# Oinktoberfest Deadline



## Pigs On The Wing BBQ (Jul 26, 2006)

To all potential competitors.


The early registration deadline is approaching. Register by Aug 1 & save $30. Most of the apps we have now are newcomers. 


This is the link for this year's app:  http://www.adventuresinheat.com/oinksit ... ation.html
You'll see a link where you can download the app as a pdf file. You may have to right click to download, depending on your setup. Print the app, fill it in & mail w/ your payment or bring it to the store by Aug 1 & save the $30.


It will probably sell out, so don't delay. I don't want any of you previous competitors to not get in. And to those who have registered, many thanks. Just ignore this email or bug your fellow bbqers to get their apps in.


Sunday's Backyarder comp's early entry fee deadline is 9/1.

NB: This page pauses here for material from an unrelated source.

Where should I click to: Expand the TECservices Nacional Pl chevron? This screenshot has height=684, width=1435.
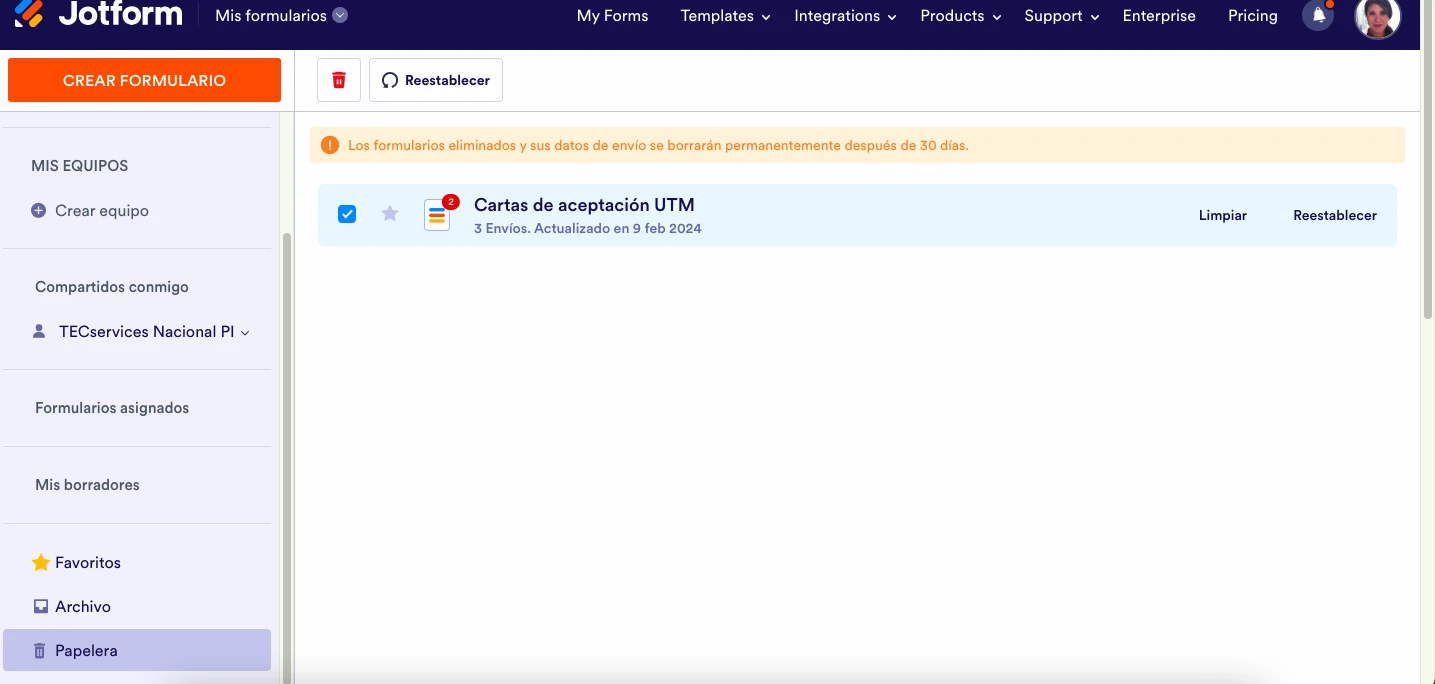246,332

PS The judge's class app is also on that web page. Although there is no deadline, it too will be limited. I highly encourage anyone who is entered who has not taken the class to do so. It is of great help to learn what the judge's criteria are.





Adventures in Heat
10189 Main St
Clarence, NY 14031
716 759-4328 or 1 877 585-4328
http://www.adventuresinheat.com


Oinktoberfest 2006
Sept. 29 - Oct. 1, 2006
http://www.oinktoberfest.com


----------



## Woodman1 (Jul 27, 2006)

Bubba and I are going to stay over Saturday and get trashed as is our way!


----------



## Bruce B (Jul 27, 2006)

I am also planning on staying over Saturday, too long a ride back, no need to take the chance. Saturday night is going to be bad.


----------